Siloxane and Landfill Gas: The elimination of VOCs and siloxanes is an important aspect of the LFG conditioning process for any vehicle fuel or pipeline injection project. Engines, turbines, and compressors can be damaged by even trace concentrations of siloxanes, thus they must be eliminated.
VOCs are a contaminant that would be sufficiently eliminated in an engine or turbine, but their molecular structure is comparable to that of siloxanes. This means that any medium designed to remove siloxanes will also trap VOCs; in most cases, one cannot be removed without the other.
Landfill gas (biogas) released from landfills contains small quantities of siloxane. It can also be found in biogas from sewage treatment plants. Because siloxanes are prevalent in many cosmetic, health, and beauty goods, our findings suggest that siloxane contamination is also a potential issue with WRRF biogas.

------------------------------

#### [Directions for this task]
In the passage on siloxanes in landfill gas, what equipment can even trace concentrations of siloxanes damage?

#### [Supplied data]
------------------------------

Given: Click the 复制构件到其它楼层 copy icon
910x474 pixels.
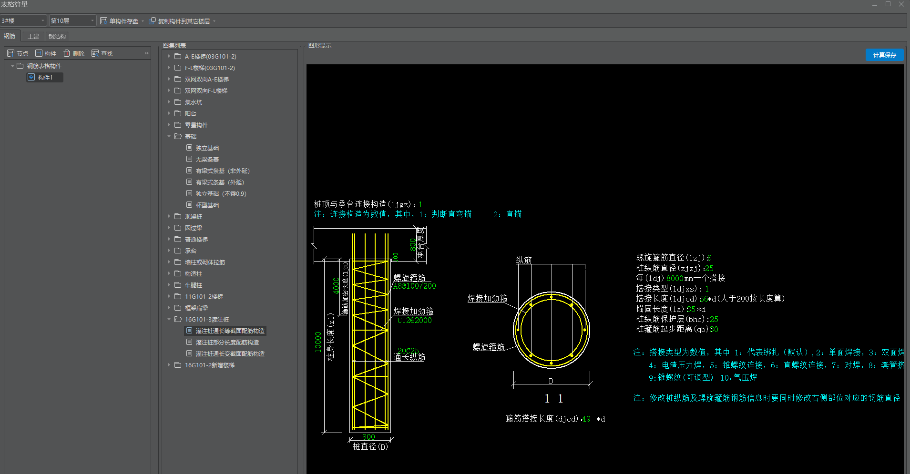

------------------------------

#### [Task output]
Engines, turbines, and compressors.